Lines to return, exactly: from the line with "Task: Click arrow icon beside CKEditor" to the line with "is (1080, 2197)." in the entries below, both included.

[Records from a data source]
+-------+

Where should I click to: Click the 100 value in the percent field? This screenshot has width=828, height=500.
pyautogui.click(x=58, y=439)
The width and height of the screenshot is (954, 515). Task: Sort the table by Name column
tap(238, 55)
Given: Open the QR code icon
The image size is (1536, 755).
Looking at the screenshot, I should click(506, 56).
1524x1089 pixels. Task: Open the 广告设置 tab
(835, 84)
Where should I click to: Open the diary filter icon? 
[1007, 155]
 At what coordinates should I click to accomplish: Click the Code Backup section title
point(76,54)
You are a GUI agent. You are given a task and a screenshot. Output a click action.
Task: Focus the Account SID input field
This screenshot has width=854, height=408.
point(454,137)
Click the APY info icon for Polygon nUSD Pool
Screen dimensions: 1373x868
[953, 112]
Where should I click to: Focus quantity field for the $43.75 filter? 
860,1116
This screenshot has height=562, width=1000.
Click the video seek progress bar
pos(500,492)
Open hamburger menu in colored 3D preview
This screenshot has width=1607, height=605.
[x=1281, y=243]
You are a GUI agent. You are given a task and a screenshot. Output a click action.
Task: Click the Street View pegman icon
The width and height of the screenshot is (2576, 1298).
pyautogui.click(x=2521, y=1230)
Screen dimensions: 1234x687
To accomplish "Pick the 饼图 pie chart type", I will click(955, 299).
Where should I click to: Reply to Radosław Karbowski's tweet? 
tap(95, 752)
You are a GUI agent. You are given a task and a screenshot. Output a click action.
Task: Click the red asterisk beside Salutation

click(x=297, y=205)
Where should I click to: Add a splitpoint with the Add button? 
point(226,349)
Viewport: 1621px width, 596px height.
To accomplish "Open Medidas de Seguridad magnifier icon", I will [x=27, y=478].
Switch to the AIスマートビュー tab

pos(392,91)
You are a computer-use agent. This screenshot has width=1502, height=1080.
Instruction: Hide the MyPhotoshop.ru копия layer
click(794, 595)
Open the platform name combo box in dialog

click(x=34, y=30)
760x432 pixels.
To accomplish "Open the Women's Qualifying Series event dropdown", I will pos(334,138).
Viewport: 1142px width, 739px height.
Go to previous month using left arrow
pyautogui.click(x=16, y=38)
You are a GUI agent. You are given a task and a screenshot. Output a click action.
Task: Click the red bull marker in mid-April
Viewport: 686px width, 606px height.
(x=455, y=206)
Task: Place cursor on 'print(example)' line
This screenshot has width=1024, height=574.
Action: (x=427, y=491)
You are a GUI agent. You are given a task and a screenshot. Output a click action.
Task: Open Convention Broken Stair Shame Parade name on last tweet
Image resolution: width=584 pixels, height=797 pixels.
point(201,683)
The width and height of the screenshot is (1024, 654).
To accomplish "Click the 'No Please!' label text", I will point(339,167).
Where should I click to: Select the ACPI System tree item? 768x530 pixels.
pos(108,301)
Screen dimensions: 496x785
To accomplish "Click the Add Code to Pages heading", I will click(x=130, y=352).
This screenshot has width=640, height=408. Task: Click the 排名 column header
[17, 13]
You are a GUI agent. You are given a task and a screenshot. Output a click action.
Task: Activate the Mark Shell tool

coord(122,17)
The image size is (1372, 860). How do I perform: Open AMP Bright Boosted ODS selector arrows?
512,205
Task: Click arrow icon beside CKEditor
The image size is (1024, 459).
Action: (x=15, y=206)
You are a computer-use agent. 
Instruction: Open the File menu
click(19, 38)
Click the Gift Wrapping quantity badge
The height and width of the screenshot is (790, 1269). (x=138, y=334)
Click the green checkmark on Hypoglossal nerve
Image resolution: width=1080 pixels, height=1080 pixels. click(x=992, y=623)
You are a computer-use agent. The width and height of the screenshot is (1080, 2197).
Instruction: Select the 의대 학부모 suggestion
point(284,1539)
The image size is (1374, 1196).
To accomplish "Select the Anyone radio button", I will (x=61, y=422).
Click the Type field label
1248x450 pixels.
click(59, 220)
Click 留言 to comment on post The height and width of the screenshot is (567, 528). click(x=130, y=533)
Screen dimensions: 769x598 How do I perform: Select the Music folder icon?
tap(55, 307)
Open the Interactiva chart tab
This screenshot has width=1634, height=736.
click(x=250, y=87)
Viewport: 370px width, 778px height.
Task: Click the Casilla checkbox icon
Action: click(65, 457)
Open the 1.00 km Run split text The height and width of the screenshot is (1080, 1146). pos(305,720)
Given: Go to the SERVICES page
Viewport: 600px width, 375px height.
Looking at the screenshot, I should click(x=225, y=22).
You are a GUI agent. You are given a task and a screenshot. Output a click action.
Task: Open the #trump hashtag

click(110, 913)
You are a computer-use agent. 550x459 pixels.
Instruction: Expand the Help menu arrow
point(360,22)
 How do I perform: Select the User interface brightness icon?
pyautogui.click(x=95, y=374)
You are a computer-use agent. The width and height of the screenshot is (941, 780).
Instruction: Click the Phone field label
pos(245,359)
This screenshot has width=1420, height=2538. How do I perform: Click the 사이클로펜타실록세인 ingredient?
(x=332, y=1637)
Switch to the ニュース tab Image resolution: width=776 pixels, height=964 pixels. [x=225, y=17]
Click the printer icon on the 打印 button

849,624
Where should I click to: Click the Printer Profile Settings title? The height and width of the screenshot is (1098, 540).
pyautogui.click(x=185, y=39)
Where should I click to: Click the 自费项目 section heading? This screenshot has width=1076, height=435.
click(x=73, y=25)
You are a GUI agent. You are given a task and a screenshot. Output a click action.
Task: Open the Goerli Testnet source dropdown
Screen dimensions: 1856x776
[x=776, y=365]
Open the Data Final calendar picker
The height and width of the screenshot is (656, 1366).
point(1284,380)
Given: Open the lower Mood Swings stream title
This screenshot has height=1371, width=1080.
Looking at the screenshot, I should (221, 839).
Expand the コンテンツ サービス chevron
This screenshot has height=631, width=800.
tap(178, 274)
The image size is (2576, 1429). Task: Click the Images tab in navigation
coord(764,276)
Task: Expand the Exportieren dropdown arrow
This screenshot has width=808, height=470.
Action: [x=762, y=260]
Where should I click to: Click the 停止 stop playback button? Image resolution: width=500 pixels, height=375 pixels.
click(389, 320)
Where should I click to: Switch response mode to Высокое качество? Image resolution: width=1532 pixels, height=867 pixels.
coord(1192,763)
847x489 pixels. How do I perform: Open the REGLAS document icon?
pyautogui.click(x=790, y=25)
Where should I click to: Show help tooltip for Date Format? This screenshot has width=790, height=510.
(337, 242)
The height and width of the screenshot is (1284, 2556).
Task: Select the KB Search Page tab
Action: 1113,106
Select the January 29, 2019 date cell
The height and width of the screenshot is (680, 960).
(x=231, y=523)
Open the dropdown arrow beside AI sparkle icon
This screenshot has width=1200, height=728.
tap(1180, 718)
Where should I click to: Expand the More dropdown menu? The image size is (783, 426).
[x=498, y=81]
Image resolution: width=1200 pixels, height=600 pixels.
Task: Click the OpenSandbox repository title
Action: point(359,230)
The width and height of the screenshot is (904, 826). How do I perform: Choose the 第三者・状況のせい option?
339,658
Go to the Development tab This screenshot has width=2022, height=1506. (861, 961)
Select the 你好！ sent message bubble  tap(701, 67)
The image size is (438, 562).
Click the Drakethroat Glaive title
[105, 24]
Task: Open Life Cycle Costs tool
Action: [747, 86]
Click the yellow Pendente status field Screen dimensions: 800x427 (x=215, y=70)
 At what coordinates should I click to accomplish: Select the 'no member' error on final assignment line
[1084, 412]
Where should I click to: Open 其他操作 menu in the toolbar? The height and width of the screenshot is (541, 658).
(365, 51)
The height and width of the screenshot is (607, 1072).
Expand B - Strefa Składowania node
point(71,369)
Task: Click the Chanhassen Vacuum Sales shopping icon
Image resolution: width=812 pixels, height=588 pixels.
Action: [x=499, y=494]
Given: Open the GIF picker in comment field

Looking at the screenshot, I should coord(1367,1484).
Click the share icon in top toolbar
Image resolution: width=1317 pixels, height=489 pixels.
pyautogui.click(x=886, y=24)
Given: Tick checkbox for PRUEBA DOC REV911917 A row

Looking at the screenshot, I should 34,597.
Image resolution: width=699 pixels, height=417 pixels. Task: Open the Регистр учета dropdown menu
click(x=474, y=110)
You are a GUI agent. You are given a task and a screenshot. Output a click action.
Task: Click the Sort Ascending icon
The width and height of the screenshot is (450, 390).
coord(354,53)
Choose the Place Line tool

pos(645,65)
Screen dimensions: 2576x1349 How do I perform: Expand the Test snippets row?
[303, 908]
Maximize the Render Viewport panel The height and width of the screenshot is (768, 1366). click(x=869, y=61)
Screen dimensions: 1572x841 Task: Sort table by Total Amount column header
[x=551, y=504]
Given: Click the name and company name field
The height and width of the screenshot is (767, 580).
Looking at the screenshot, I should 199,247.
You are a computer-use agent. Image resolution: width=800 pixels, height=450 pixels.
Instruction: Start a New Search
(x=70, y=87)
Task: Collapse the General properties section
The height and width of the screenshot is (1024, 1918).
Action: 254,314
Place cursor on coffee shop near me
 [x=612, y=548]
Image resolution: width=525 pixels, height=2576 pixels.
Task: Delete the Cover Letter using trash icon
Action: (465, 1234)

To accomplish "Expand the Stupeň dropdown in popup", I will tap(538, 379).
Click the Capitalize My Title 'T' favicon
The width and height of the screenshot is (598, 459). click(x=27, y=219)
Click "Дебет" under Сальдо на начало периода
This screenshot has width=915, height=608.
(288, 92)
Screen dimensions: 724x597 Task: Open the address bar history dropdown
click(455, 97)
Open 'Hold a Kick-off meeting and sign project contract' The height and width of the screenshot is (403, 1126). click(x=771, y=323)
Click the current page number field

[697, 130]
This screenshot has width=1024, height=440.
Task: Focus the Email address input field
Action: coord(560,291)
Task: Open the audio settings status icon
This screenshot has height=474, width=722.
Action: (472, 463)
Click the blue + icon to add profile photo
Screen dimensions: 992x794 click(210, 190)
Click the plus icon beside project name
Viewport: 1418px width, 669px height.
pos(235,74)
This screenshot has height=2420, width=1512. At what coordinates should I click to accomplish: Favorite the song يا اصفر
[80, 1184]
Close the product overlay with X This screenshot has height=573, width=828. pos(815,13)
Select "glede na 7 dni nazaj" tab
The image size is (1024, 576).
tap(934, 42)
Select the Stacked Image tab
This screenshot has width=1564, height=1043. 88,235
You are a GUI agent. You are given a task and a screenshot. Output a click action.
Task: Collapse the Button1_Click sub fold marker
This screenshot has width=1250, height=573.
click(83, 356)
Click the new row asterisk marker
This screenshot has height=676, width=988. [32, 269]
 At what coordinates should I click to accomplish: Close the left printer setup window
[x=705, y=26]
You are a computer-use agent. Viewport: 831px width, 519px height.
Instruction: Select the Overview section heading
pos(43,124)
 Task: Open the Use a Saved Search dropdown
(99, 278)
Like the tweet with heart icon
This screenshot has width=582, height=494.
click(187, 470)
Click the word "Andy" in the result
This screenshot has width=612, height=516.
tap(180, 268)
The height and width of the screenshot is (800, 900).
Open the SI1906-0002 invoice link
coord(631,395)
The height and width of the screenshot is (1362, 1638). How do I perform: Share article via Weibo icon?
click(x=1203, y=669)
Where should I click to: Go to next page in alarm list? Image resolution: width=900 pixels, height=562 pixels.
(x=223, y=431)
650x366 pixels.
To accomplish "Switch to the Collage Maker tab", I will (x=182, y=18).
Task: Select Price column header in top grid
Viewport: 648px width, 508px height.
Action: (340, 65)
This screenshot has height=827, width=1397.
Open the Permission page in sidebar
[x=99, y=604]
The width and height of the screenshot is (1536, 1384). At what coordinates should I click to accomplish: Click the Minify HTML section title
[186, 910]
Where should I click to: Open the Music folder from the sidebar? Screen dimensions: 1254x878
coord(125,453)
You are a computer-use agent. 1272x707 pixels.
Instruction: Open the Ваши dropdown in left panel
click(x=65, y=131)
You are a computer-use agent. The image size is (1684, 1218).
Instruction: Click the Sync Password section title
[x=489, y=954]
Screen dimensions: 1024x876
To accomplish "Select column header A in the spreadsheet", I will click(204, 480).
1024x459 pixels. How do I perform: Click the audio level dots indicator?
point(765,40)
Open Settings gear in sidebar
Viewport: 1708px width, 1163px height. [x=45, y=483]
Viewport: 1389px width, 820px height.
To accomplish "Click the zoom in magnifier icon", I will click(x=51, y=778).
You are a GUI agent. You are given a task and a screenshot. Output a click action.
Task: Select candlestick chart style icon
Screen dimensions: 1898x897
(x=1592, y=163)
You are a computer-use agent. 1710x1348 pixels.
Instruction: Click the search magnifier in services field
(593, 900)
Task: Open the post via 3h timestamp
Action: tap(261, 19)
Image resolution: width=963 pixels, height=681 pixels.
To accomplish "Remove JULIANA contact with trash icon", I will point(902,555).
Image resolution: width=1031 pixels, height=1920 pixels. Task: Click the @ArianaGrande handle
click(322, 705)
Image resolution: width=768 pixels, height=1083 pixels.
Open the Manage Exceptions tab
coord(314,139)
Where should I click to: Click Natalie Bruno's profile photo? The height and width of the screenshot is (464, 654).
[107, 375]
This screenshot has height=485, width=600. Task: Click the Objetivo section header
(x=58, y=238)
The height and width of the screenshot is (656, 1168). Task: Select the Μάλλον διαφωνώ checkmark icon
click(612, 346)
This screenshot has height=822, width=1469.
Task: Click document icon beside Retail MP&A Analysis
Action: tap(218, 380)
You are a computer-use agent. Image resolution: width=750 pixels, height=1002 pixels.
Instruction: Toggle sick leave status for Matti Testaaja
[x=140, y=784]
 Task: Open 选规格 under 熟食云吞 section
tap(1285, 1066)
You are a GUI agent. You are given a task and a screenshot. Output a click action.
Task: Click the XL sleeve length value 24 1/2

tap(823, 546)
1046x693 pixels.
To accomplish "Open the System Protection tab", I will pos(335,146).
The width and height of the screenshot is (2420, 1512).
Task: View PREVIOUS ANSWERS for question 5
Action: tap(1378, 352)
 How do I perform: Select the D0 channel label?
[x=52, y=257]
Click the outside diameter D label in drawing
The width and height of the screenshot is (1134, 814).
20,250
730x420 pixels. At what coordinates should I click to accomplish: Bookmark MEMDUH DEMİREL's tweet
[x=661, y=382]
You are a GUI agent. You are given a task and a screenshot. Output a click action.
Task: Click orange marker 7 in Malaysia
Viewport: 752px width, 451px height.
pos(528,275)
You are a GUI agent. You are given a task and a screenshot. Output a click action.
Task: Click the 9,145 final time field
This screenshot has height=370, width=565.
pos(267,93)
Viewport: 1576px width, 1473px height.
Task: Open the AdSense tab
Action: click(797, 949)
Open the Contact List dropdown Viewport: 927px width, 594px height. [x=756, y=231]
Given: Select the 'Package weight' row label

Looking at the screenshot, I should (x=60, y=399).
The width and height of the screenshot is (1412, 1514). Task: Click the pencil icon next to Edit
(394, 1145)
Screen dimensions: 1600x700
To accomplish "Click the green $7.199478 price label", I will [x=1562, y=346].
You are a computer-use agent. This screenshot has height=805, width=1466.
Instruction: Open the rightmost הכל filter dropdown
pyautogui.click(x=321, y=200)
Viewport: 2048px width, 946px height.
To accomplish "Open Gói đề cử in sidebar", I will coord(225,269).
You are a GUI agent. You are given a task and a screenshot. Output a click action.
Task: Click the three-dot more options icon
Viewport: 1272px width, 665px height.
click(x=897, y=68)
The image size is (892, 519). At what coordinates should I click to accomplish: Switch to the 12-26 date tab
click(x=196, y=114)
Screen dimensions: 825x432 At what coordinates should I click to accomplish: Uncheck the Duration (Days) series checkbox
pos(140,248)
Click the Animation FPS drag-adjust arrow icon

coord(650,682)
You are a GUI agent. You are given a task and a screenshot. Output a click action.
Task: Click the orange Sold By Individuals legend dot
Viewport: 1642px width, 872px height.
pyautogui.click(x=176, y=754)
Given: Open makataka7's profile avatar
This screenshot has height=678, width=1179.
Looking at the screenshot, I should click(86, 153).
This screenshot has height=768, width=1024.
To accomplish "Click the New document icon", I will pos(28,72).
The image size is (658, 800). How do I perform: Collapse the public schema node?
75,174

+-------+

Solution for this task:
Task: Click arrow icon beside CKEditor
The image size is (1024, 459).
Action: (x=15, y=206)
You are a computer-use agent. 
Instruction: Open the File menu
click(19, 38)
Click the Gift Wrapping quantity badge
The height and width of the screenshot is (790, 1269). (x=138, y=334)
Click the green checkmark on Hypoglossal nerve
Image resolution: width=1080 pixels, height=1080 pixels. click(x=992, y=623)
You are a computer-use agent. The width and height of the screenshot is (1080, 2197).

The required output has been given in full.